Concord School of Philosophy, One of the First Adult Schools in the Country

Looking pensive at the Concord School of Philosophy. I deserve a paid modeling job!

Famed author Louisa May Alcott gets a lot of credit for her amazing writing contributions, including her classic novel, Little Women. Well-deserved, of course!

But it’s worth noting that her father, Amos Bronson Alcott, was no schlub either. In 1880, he had the Concord School of Philosophy built on the grounds of their home, the Orchard House.

A progressive educator and philosopher, the elder Alcott had the building constructed as an education center for adults — one of the first such schools in the country. He had previously been holding courses in the study of Orchard House.

According to signage posted on the building, “Mr.
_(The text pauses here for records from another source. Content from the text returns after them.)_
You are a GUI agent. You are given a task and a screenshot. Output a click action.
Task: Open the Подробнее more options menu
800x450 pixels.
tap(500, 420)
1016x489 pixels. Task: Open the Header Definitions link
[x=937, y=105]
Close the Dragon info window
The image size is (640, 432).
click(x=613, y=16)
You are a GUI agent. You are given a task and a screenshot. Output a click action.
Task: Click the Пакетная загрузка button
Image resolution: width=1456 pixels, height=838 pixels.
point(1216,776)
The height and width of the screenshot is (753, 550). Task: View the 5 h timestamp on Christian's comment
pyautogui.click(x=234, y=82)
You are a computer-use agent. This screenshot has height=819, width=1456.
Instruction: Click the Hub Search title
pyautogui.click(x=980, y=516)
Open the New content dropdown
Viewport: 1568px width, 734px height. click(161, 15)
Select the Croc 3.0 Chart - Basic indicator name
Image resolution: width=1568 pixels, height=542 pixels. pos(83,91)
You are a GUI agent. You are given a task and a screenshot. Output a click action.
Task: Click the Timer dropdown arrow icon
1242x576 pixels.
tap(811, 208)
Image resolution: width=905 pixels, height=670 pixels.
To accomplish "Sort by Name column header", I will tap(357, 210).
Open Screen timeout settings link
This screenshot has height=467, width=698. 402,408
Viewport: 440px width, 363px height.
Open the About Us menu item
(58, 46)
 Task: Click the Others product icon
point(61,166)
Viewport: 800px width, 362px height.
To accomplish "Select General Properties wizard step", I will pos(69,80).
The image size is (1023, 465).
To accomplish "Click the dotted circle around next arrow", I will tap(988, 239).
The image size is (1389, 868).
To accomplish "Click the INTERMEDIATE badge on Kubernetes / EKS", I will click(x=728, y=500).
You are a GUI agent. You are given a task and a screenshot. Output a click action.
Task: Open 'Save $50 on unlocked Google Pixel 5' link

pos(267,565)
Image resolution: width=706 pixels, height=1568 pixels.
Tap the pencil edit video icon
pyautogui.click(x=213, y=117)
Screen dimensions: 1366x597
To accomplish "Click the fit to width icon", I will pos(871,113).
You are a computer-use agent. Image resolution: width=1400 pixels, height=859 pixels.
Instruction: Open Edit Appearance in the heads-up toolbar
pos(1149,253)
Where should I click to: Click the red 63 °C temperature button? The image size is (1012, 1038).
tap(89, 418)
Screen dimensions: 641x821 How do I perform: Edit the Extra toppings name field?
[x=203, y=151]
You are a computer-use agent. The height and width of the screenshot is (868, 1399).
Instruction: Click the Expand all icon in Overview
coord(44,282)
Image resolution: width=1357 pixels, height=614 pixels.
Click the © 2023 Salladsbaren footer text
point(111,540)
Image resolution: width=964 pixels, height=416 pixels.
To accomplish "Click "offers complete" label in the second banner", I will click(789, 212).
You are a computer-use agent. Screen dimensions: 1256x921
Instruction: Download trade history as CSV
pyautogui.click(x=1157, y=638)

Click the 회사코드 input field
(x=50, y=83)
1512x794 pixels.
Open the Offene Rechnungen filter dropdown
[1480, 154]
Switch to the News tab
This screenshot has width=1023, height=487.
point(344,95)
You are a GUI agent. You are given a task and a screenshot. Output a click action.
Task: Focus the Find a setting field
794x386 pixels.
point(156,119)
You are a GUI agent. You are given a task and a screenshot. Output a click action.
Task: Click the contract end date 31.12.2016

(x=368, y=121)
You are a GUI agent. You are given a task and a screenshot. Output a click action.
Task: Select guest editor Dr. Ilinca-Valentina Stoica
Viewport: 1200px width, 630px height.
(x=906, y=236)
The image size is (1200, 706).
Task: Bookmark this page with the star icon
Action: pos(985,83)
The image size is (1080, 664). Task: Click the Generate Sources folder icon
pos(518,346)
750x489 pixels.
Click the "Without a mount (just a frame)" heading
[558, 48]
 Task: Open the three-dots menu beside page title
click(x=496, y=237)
Alcott co-founded it with his dear friend Ralph Waldo Emerson, Concord school teacher Franklin Sanborn, and Midwestern educator, William Torrey Harris, the last of whom became the only other owner of Orchard House after the Alcotts, as well as Secretary of Education under four Presidents.”

Originally dubbed “Hillside Chapel,” the rustic, Gothic Revival building hosted school sessions for eight years, only closing its doors to honor the 1888 death of Alcott.

“In 1975, The School was renovated and began to host Orchard House’s Summer Conversational Series and Teacher Workshops,” the sign reads. “Youth educational programs, poetry readings, author events, and musical entertainments have also been presented within to the benefit and delight of local residents and visitors around the world.”

The school and the Orchard House are less than .25 miles from the home of Emerson, which we featured a few weeks ago.